> _Exercise data_
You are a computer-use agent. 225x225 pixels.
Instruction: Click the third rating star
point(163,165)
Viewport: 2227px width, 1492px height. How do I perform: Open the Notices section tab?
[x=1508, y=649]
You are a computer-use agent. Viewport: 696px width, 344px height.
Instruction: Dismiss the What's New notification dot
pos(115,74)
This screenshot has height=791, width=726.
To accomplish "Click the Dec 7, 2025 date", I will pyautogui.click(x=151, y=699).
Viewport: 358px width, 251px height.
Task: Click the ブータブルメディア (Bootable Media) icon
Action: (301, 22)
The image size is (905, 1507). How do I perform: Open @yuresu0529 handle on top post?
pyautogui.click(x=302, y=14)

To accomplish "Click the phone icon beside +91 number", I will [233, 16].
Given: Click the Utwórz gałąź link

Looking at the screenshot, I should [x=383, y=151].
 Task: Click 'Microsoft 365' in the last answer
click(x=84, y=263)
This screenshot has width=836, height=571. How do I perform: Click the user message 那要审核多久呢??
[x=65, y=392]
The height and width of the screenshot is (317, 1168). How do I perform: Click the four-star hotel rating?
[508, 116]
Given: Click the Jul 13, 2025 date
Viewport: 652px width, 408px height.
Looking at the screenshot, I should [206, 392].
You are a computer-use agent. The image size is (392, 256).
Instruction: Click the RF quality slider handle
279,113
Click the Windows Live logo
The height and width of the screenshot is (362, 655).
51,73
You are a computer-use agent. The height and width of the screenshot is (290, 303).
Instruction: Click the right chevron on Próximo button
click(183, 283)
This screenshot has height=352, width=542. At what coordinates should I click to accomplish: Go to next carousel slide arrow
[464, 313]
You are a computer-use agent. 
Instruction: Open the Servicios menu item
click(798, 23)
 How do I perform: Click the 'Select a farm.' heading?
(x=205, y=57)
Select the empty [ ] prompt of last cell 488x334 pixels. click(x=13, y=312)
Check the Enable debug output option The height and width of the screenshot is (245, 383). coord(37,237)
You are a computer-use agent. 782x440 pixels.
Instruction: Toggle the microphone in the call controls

> _What to produce_
Please state how many lines in the preceding material contain the word "pixels", with no other output.

> _Result_
3